Although the proposed method achieves a certain degree of decoupling between state settings and scenarios, the various subjective factors present in real-world driving, along with the increased randomness in driving conditions, result in more edge cases. These factors present challenges for the practical implementation of the MLSCPO method in real-world applications.
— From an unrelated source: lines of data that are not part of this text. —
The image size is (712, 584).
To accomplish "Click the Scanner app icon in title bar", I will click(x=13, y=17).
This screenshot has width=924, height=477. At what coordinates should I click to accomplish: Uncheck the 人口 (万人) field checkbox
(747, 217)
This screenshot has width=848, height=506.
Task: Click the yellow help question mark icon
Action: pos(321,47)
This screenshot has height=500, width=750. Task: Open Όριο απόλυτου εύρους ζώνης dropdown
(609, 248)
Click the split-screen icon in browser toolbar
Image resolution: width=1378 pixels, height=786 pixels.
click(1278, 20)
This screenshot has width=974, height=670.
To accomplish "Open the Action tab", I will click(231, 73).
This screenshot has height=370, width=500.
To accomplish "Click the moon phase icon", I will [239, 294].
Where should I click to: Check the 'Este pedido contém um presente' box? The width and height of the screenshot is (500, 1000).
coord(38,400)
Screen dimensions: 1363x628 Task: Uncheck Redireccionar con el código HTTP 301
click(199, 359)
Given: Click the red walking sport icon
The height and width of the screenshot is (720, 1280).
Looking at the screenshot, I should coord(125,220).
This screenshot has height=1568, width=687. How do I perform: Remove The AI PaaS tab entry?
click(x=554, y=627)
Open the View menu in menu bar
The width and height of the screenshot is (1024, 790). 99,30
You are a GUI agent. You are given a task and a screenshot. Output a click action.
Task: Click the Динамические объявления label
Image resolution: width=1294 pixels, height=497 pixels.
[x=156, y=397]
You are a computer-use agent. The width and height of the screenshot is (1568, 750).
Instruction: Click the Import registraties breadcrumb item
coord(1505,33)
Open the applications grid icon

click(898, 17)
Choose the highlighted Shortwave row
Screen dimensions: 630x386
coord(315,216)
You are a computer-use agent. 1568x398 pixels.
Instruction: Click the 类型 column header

To ensure an effective transition, it is essential to further fine-tune the policy neural network trained in the simulation environment when deploying it in the real world. This process may involve adjusting the algorithm’s hyperparameters to accommodate more complex scenarios and expanding the state inputs to provide a more comprehensive and detailed description of the environment. During the interaction between the policy and the real-world environment, which is necessary to obtain rewards and costs for adapting to real-world conditions, it is important to address issues such as policy forgetting and the efficiency of real-world sampling. Furthermore, a safe transition from simulation to real-world applications may require the integration of various methodologies. For instance, integrating autonomous driving perception systems can ensure the rapid and accurate collection of scenario information necessary for the MLSCPO decision-making method, significantly enhancing adaptability, safety, and reliability under different road and traffic conditions; incorporating Large Language Models (LLMs) can enhance general knowledge, allowing for human-like understanding of diverse scenarios, thus improving the system’s adaptability and robustness in various traffic situations; implementing formal safety driving rules as a safety redundancy mechanism can help maintain the vehicle’s safety in hazardous situations and use these rule-based behaviors to guide updates in the reinforcement learning policy. In the future, we aim to incorporate the aforementioned potential extensions to improve the applicability and generalizability of the method in real-world scenarios.
Conflict of Interest
On behalf of all the authors, the corresponding author states that there is no conflict of interest.